Rewrite the records below, putting "Find an element" in place of every "Locate an element" and leaving everything else unchanged.
(INPUT RECORDS Opens)
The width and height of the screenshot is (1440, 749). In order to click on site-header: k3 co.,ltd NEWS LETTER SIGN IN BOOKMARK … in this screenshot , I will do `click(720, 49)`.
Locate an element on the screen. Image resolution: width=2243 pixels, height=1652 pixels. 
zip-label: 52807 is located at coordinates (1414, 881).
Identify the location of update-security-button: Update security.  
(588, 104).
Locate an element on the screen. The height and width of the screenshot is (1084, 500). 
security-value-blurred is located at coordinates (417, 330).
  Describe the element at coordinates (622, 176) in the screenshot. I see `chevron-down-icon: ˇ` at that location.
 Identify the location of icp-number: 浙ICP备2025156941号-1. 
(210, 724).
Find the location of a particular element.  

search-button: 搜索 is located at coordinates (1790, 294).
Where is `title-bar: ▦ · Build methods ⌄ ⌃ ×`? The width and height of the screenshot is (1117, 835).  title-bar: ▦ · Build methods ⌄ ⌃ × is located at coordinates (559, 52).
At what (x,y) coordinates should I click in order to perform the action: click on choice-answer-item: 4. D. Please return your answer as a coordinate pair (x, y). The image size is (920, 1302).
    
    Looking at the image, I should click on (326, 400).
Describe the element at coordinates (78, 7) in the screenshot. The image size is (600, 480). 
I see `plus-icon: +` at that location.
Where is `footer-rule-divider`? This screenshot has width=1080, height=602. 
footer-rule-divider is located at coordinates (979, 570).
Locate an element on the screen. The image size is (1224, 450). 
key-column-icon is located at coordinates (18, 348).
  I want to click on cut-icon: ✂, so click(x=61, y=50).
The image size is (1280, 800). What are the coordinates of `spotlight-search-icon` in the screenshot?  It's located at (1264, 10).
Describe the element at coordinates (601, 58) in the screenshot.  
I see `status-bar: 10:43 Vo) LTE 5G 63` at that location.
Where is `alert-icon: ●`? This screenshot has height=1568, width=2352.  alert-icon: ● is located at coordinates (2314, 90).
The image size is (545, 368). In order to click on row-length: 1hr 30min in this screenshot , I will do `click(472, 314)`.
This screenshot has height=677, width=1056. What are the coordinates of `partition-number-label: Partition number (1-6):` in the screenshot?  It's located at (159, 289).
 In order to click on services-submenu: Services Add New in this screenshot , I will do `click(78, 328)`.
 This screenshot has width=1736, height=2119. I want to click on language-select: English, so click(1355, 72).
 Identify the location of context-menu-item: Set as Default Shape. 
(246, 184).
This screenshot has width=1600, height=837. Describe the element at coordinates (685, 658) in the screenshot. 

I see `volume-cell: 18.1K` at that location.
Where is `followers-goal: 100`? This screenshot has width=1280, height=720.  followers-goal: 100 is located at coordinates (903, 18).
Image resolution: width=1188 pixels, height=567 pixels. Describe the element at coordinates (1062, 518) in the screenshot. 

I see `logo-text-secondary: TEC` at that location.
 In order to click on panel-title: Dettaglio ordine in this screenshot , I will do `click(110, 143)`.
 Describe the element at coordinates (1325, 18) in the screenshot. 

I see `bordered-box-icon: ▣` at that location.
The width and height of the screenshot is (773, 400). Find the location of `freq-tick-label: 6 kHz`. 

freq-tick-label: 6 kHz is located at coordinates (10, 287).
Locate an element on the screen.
(INPUT RECORDS Closes)
# [ANSWER TO THIS EXERCISE]
The width and height of the screenshot is (1440, 749). In order to click on site-header: k3 co.,ltd NEWS LETTER SIGN IN BOOKMARK … in this screenshot , I will do `click(720, 49)`.
Find an element on the screen. Image resolution: width=2243 pixels, height=1652 pixels. 
zip-label: 52807 is located at coordinates (1414, 881).
Identify the location of update-security-button: Update security.  
(588, 104).
Find an element on the screen. The height and width of the screenshot is (1084, 500). 
security-value-blurred is located at coordinates (417, 330).
  Describe the element at coordinates (622, 176) in the screenshot. I see `chevron-down-icon: ˇ` at that location.
 Identify the location of icp-number: 浙ICP备2025156941号-1. 
(210, 724).
Find the location of a particular element.  

search-button: 搜索 is located at coordinates (1790, 294).
Where is `title-bar: ▦ · Build methods ⌄ ⌃ ×`? The width and height of the screenshot is (1117, 835).  title-bar: ▦ · Build methods ⌄ ⌃ × is located at coordinates (559, 52).
At what (x,y) coordinates should I click in order to perform the action: click on choice-answer-item: 4. D. Please return your answer as a coordinate pair (x, y). The image size is (920, 1302).
    
    Looking at the image, I should click on (326, 400).
Describe the element at coordinates (78, 7) in the screenshot. The image size is (600, 480). 
I see `plus-icon: +` at that location.
Where is `footer-rule-divider`? This screenshot has width=1080, height=602. 
footer-rule-divider is located at coordinates (979, 570).
Find an element on the screen. The image size is (1224, 450). 
key-column-icon is located at coordinates (18, 348).
  I want to click on cut-icon: ✂, so click(x=61, y=50).
The image size is (1280, 800). What are the coordinates of `spotlight-search-icon` in the screenshot?  It's located at (1264, 10).
Describe the element at coordinates (601, 58) in the screenshot.  
I see `status-bar: 10:43 Vo) LTE 5G 63` at that location.
Where is `alert-icon: ●`? This screenshot has height=1568, width=2352.  alert-icon: ● is located at coordinates (2314, 90).
The image size is (545, 368). In order to click on row-length: 1hr 30min in this screenshot , I will do `click(472, 314)`.
This screenshot has height=677, width=1056. What are the coordinates of `partition-number-label: Partition number (1-6):` in the screenshot?  It's located at (159, 289).
 In order to click on services-submenu: Services Add New in this screenshot , I will do `click(78, 328)`.
 This screenshot has width=1736, height=2119. I want to click on language-select: English, so click(1355, 72).
 Identify the location of context-menu-item: Set as Default Shape. 
(246, 184).
This screenshot has width=1600, height=837. Describe the element at coordinates (685, 658) in the screenshot. 

I see `volume-cell: 18.1K` at that location.
Where is `followers-goal: 100`? This screenshot has width=1280, height=720.  followers-goal: 100 is located at coordinates (903, 18).
Image resolution: width=1188 pixels, height=567 pixels. Describe the element at coordinates (1062, 518) in the screenshot. 

I see `logo-text-secondary: TEC` at that location.
 In order to click on panel-title: Dettaglio ordine in this screenshot , I will do `click(110, 143)`.
 Describe the element at coordinates (1325, 18) in the screenshot. 

I see `bordered-box-icon: ▣` at that location.
The width and height of the screenshot is (773, 400). Find the location of `freq-tick-label: 6 kHz`. 

freq-tick-label: 6 kHz is located at coordinates (10, 287).
Find an element on the screen.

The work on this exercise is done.